Questions
Question 1
Linear Programming is a problem-solving tool that applies mathematical models that are linear in planning activities for certain decisions. It is applicable in almost all forms of organization in both for-profit and not-for-profit organizations. It is also applicable to government entities and institutions. It widely applied where limited resources have to be allocated among various activities that need resources simultaneously.
Question 2
The graphical method can only be used in solving linear programming models with only two decision variables. This is because a simple graph has only one dimension. A one dimension graph has only two axes: x and y. Therefore, only two decision variables can be applied. One will be placed on the x-axis, and the other one will be placed on the y-axis.
Question 3
The axis represents the two decision variables for the problem. For instance, if a firm is interested in producing two goods with limited resources. The two goods will be represented on the axis as the decision variables. One good will be on the x axis and the other on the y axis.
Question 4
The constraint boundary line is a line is a graphical representation of the constraint boundary equation. It shows the restrictions that bind a given problem that needs to be solved. For a maximization problem, it shows the boundary beyond which it cannot be surpassed. For instance, in allocating resources the maximum amount allocated is the resource endowment of the entity. The entity cannot allocate more resources than it owns. Therefore, it is restricted by its resources which will form the constraint boundary. The decision that will be arrived at has to within the space between the intersection of the various boundary lines.
Question 5
The constraint boundary equation is obtained when the inequality sign (greater than or less than) is replaced by an equality sign. Replacing with an equality sign allows the solver to identify points for plotting the constraint boundary line.
Question 6
A feasible solution is one that satisfies all the constraints that bind the decision that is to be made (objective function). It is the area between the intersections of the boundary lines. The solution must all be non-negative. Therefore, is above the x-axis and to the right of the y-axis. Only solutions that are within this area can be achieved in light of the constraints the firm faces.
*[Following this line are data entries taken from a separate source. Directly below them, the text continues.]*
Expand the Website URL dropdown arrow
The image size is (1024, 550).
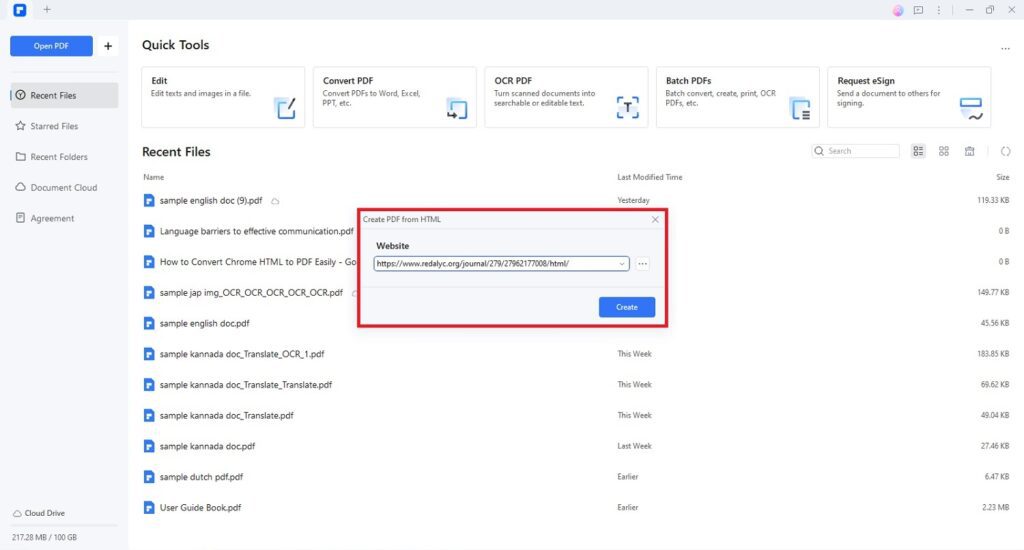click(623, 264)
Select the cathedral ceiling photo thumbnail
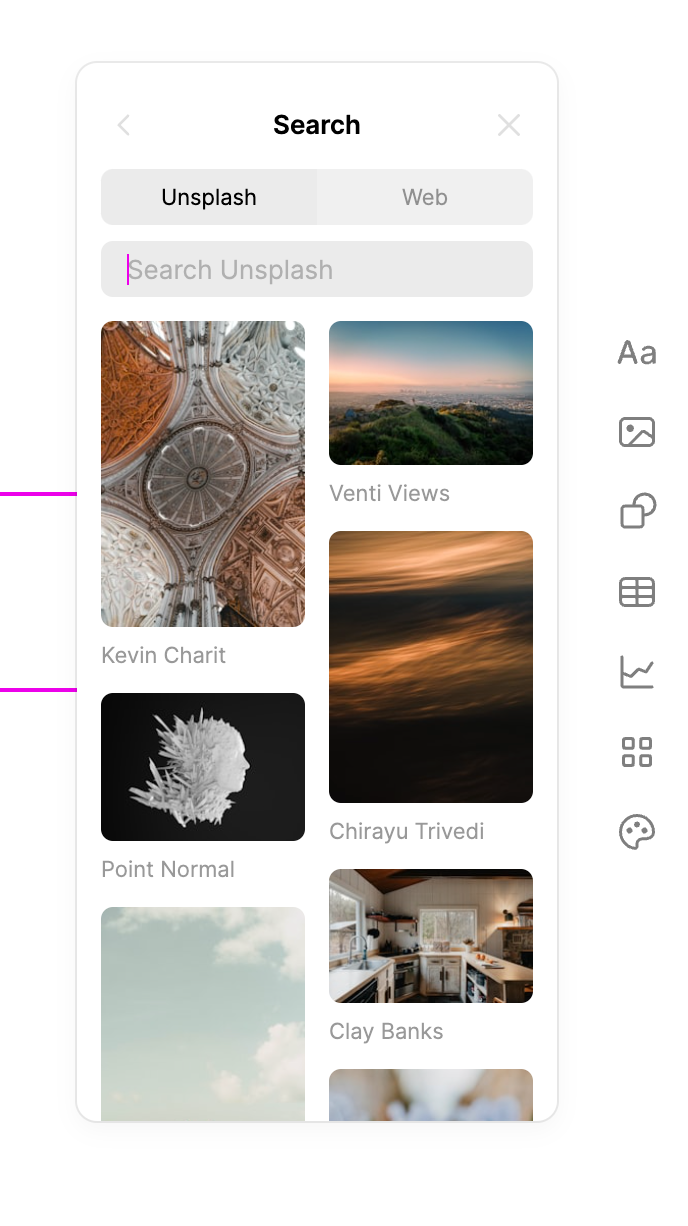Image resolution: width=688 pixels, height=1226 pixels. click(202, 473)
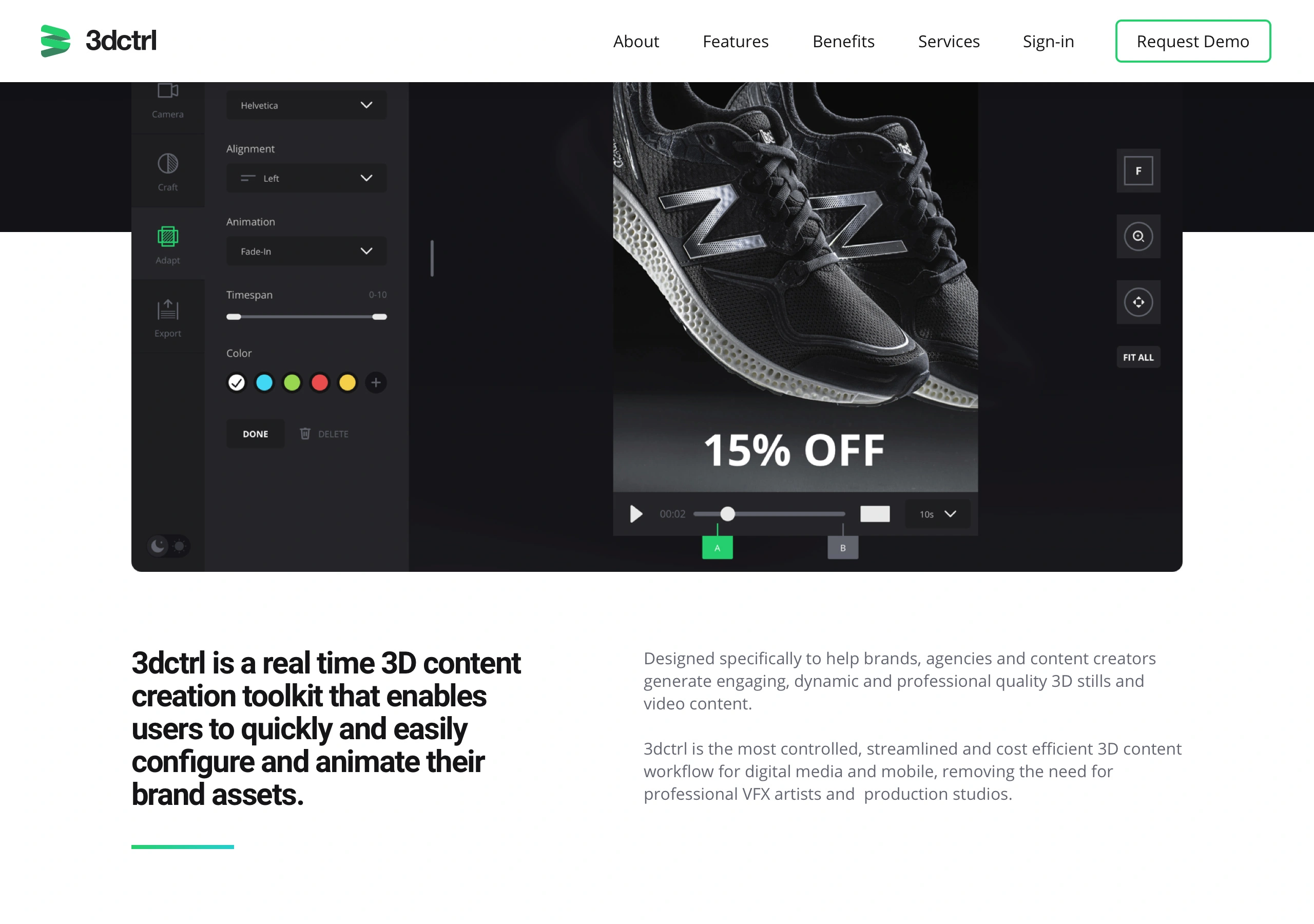Click the trash Delete icon

tap(305, 434)
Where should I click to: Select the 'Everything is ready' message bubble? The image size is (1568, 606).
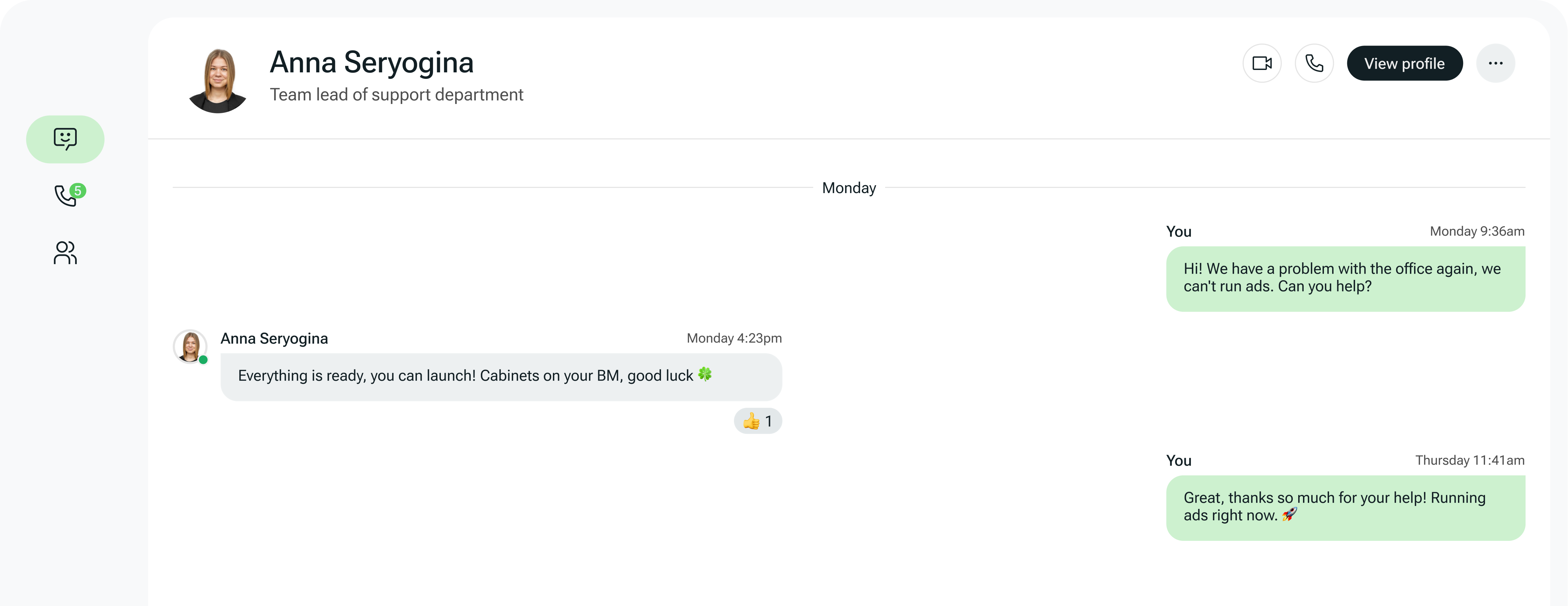(501, 377)
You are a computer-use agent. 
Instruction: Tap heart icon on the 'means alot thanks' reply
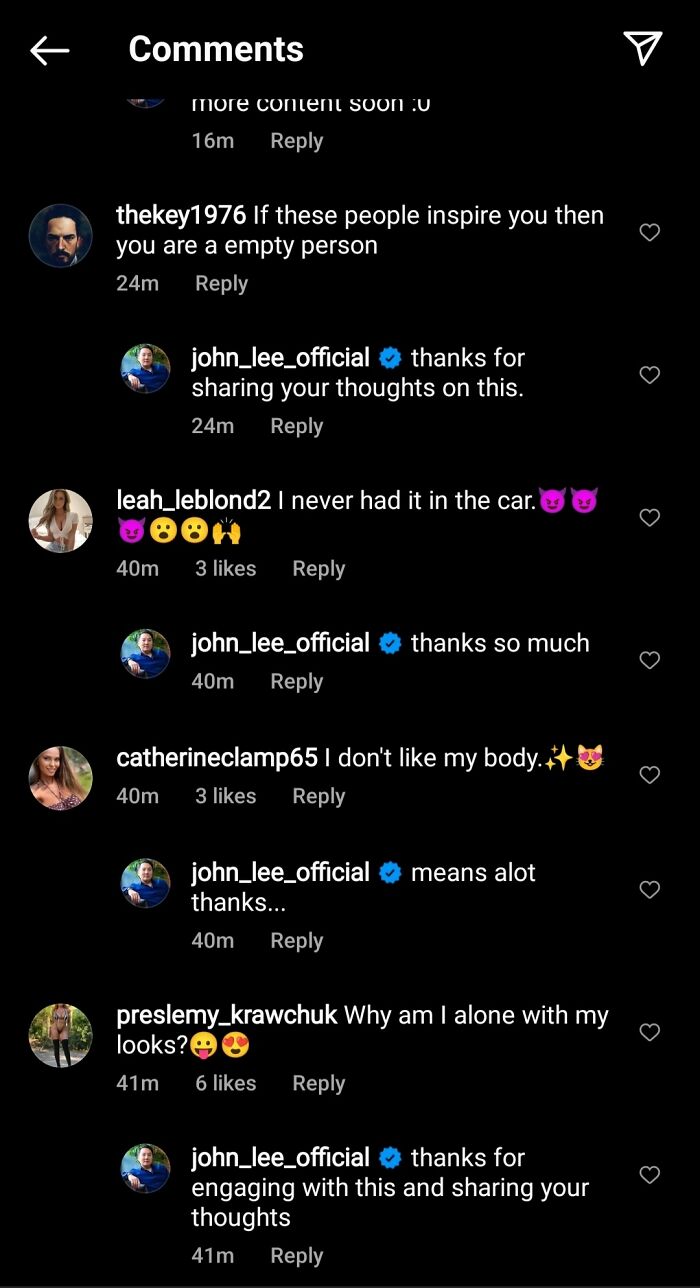click(x=650, y=889)
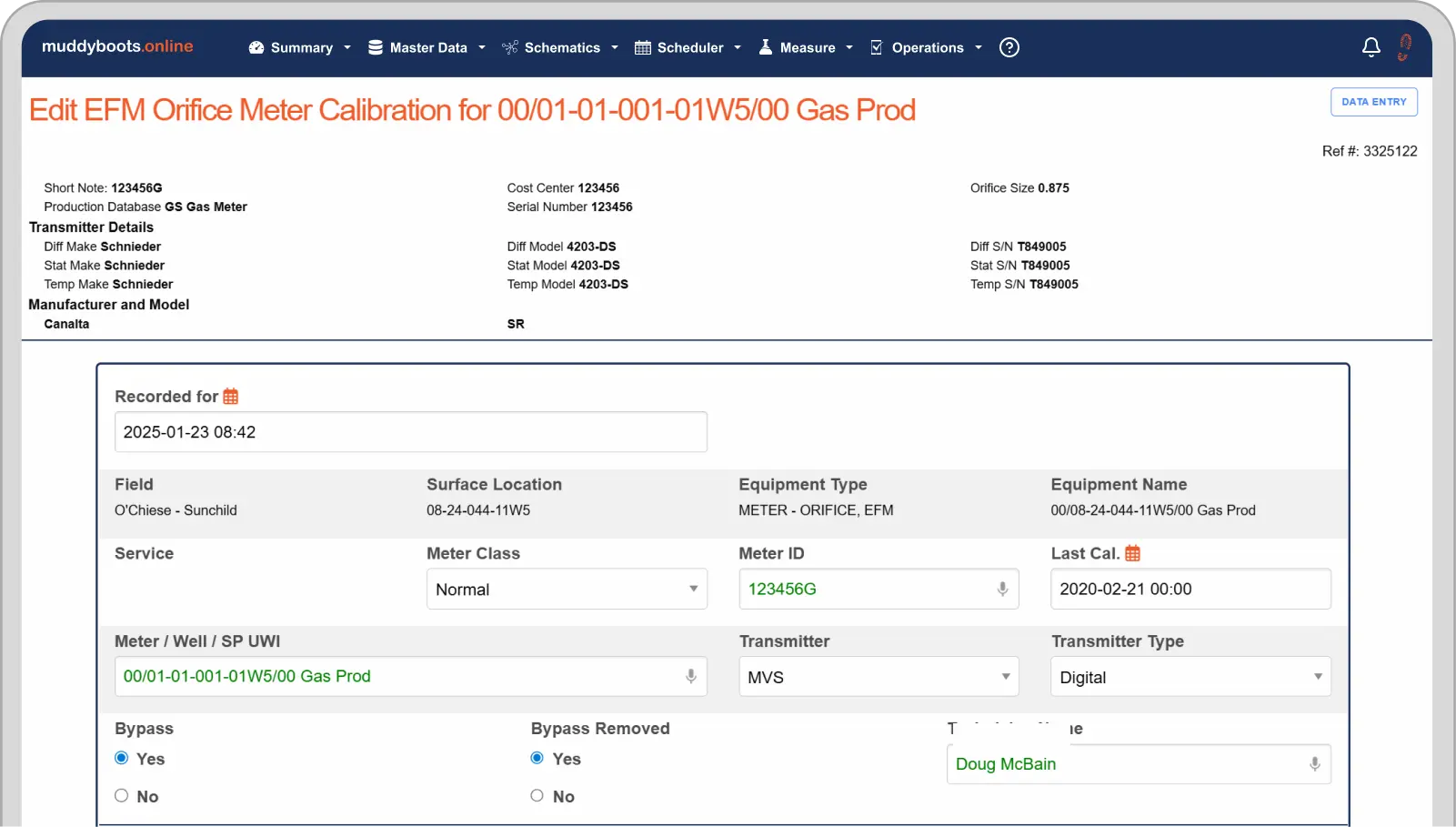Viewport: 1456px width, 827px height.
Task: Open the help question mark icon
Action: pyautogui.click(x=1009, y=47)
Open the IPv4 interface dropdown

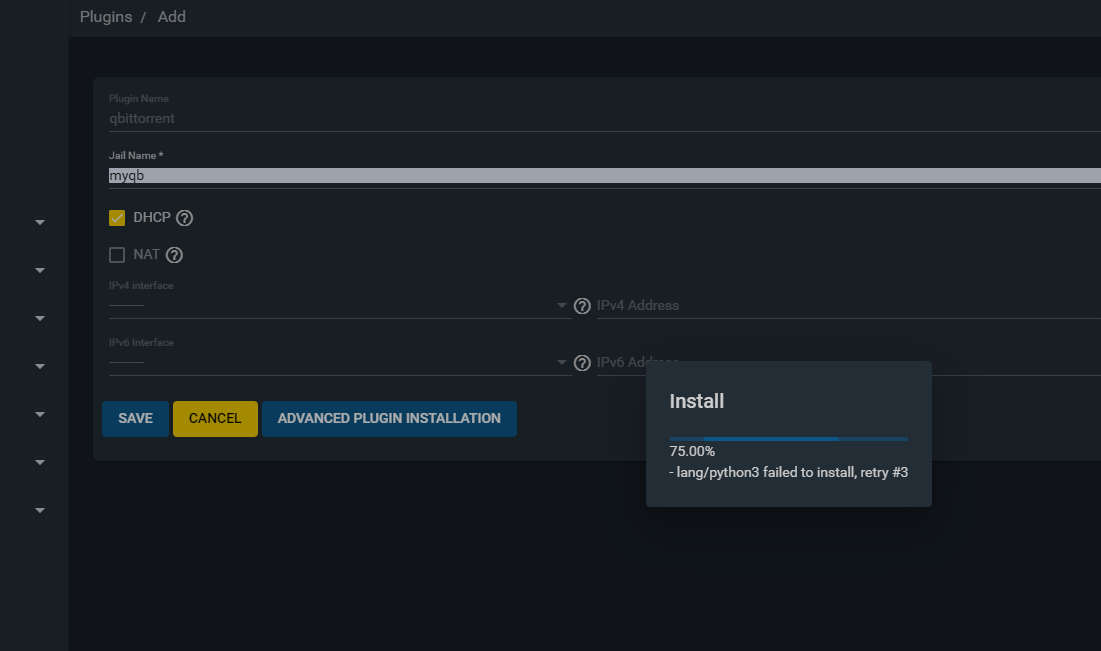pyautogui.click(x=338, y=305)
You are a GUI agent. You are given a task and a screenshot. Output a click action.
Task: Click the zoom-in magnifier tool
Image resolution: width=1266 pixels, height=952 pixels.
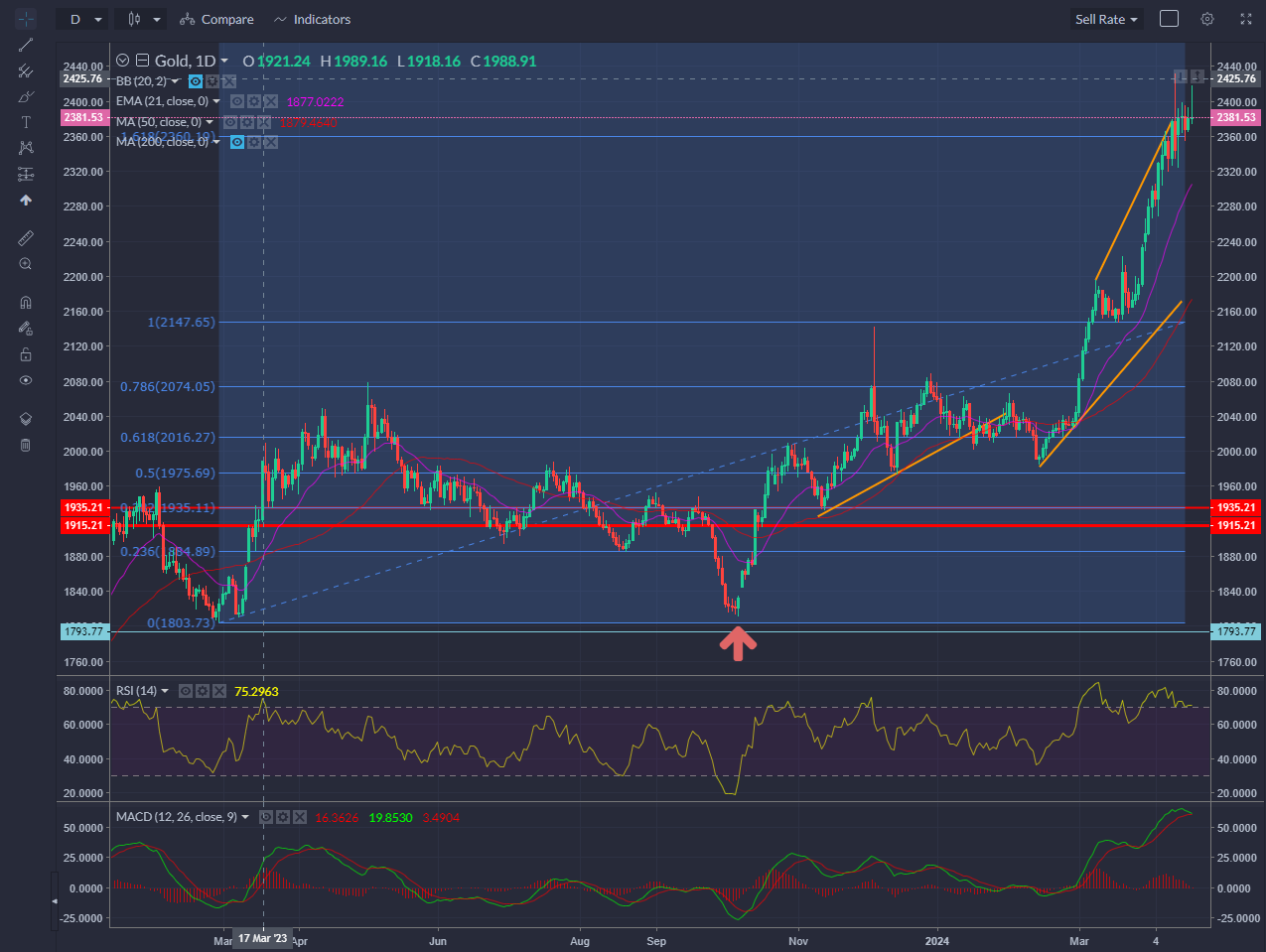[x=26, y=264]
The optimal solution shows the results that can be achieved given the objective function that the firm seeks to satisfy. The objective function is the decision problem that the firm seeks to address. Therefore, the optimal solution gives the best solution for the decision problem given the constraints. Since the feasible areas show all possible solutions that are achievable, the optimal solution has to be within the feasible solution area. In other words, the optimal solution is a sub-set of the feasible solution.
Question 1
Possible states of nature are all the plausible events that can occur. It is applied in decision making where there is uncertainty. The person making the decision is not sure what will happen because there are more that event that can occur. For instance, if we consider the possibility of raining, there are two possible states of nature. That is, it either rains, or it does not rain.
Question 2
Prior probabilities refer to when the decision maker has some information about the likelihood of the possible events based on experience or institution of the decision maker as a subjective judgment or it may be from hard evidence obtained through research or another factual basis.
Question 3
Question 4
The maximax criterion ignores the prior probabilities for the events. Therefore, it may result in selecting decisions with a very limited chance of success which may be detrimental. It only considers the best events by assuming that it is the only one that will occur. Unfortunately, both events are likely. Therefore, if the worse alternative occurs, the firm may make significant losses.
Question 5
The maximin criterion also ignores the prior probabilities for the events. Therefore, it may result in selecting decisions with the belief that the worst outcome will happen. It only considers the worst events assuming that it is the only one that will occur. Unfortunately, both events are likely. Therefore, if the firm may leave out good projects that would have resulted in better pay off for projects whose pay off are just average.
Question 6
The Bayes method is often criticized on the basis that it assumes that prior outcomes are known. In most cases, it is difficult to predict probabilities with certainty as there are many factors that can influence an outcome. Bayes method may also not be applicable in a situation where past probabilities are not known since the event is new. For instance, the probability of electing a woman president in the USA. It is not known since it has never happened in the past. In this case, the Bayes method cannot be applied. The Bayes method is also complex. Most people do not understand the method and also find it difficult to apply it in practice. In organizations, there are decision makers from various backgrounds. Someone who does not have a good mathematical background may find it difficult to understand a decision made using Bayes. Therefore, the applicability of the theory is limited to those with a mathematics background.